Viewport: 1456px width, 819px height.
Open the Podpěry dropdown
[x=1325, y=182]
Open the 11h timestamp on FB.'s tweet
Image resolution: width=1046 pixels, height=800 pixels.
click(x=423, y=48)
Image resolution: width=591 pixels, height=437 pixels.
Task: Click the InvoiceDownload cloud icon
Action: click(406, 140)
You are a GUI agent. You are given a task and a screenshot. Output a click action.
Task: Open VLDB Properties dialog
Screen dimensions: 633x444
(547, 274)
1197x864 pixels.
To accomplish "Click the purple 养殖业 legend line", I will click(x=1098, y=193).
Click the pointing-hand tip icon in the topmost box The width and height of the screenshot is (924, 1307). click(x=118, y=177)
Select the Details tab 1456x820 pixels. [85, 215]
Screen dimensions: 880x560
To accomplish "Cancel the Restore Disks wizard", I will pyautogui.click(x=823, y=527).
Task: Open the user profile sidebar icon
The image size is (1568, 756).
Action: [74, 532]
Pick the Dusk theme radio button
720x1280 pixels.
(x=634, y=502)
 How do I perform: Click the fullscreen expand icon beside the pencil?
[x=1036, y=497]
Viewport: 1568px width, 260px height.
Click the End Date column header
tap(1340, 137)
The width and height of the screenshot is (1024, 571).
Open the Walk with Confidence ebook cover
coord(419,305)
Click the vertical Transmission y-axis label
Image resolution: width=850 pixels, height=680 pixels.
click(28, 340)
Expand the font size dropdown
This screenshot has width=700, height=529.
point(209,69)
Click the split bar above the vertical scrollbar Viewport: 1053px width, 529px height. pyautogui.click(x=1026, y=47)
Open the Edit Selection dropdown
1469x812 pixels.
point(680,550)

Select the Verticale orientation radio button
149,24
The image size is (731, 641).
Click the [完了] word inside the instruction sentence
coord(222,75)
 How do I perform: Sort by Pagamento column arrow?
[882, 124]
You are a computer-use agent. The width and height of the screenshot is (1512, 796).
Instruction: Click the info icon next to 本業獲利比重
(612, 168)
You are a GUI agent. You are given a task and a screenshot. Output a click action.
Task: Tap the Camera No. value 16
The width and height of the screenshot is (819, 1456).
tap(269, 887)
┄┄┄┄┄┄┄┄┄┄┄┄┄┄┄┄┄┄┄┄
* [TASK DETAILS] Nothing but the lines from the one holding "Instruction: Click the" through the last line of the data may be output, and each must match exactly.

* [EXERCISE RESULT]
Instruction: Click the info icon next to 本業獲利比重
(612, 168)
You are a GUI agent. You are given a task and a screenshot. Output a click action.
Task: Tap the Camera No. value 16
The width and height of the screenshot is (819, 1456).
tap(269, 887)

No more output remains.